After shipping his initial Remote Config helper, Timotius discovered critical issues: JSON parsing on every fetch consumed excessive memory, testing relied on fragile string literals, and manual dependency injection across hundreds of classes became unsustainable. His solution? A Swift property wrapper that caches values, enables real-time updates, and makes testing actually pleasant.
Key Takeaways
- Property wrapper caches parsed values, eliminating redundant JSON parsing per fetch
- Real-time Firebase updates work by clearing cache on config changes
- Testing uses type-safe models instead of brittle JSON strings
- Automatic value retrieval removes manual injection across classes
The @FirebaseConfig property wrapper transforms Remote Config from a memory-hungry, test-hostile pattern into a cached, type-safe, self-updating system.
About This Article
Timotius Leonardo Lianoto's Remote Config helper was allocating memory for JSON parsing every time data was retrieved.
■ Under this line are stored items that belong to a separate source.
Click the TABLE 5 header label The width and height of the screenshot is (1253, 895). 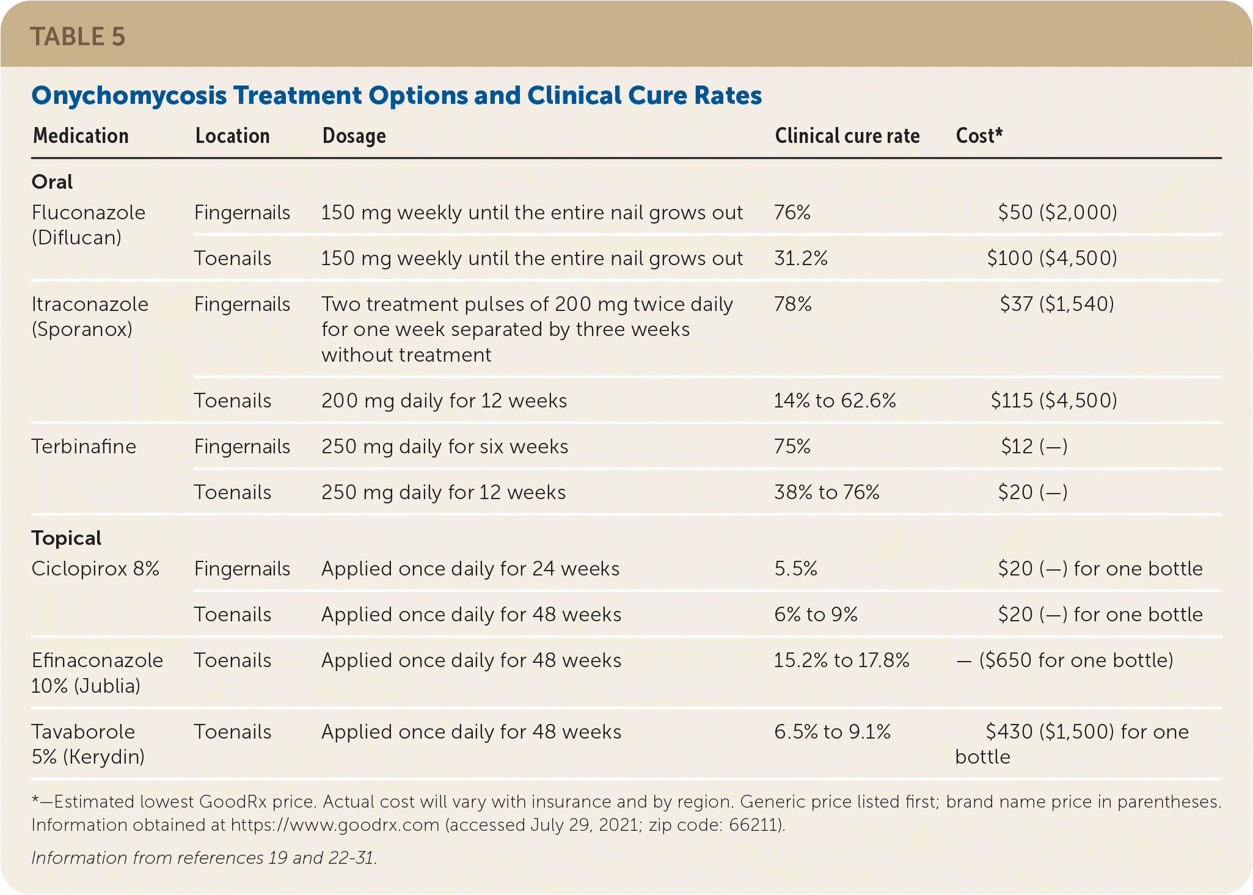pyautogui.click(x=78, y=37)
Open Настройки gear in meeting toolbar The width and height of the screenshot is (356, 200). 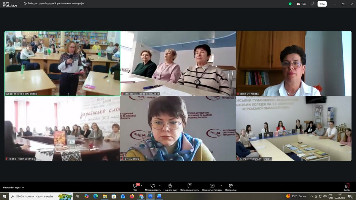tap(231, 187)

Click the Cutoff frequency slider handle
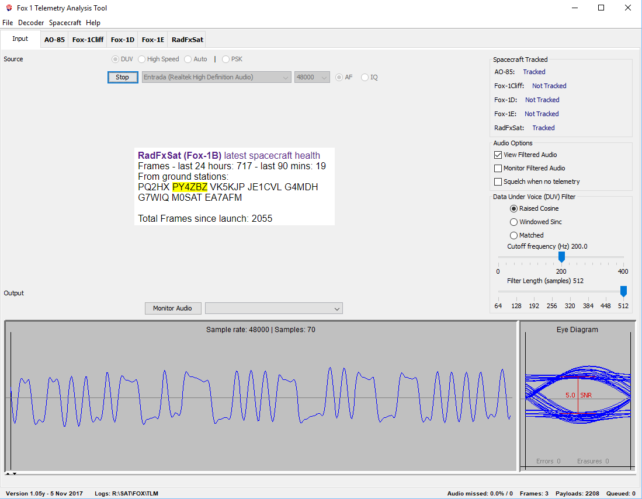[x=561, y=257]
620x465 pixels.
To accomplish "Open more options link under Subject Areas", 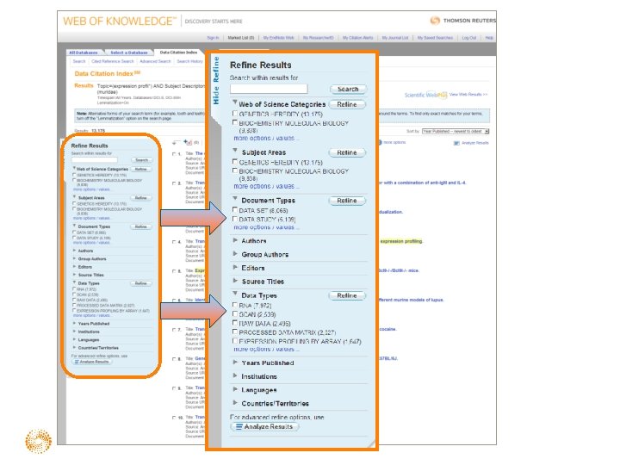I will pyautogui.click(x=266, y=186).
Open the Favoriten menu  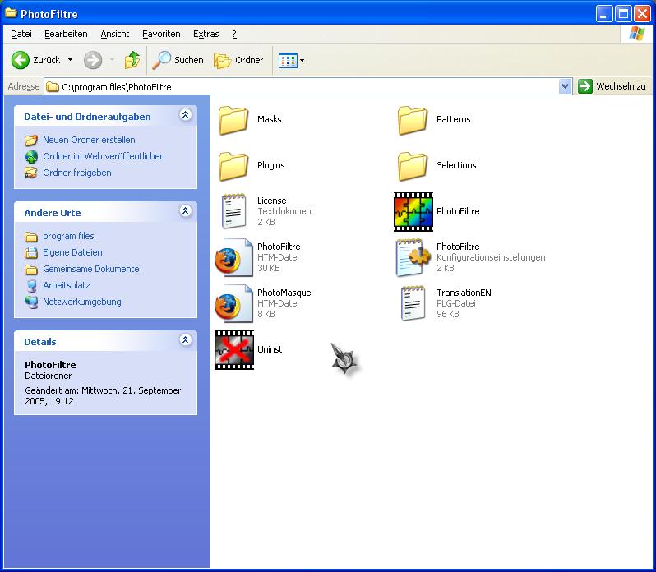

Larger JSON payloads used more memory, and injecting MockRemoteConfig() manually across 1,000+ classes became tedious and wasteful.
He built a @FirebaseConfig property wrapper that caches parsed values in a shared MediumRemoteConfig instance. This eliminated redundant JSON decoding and let him inject dependencies through a single RemoteConfigProtocol interface.
The property wrapper's wrappedValue logic now returns cached data on subsequent accesses without re-parsing. A setListenerToUpdatedConfig() function clears specific cache keys when Firebase sends updates, keeping everything in sync without wasting memory.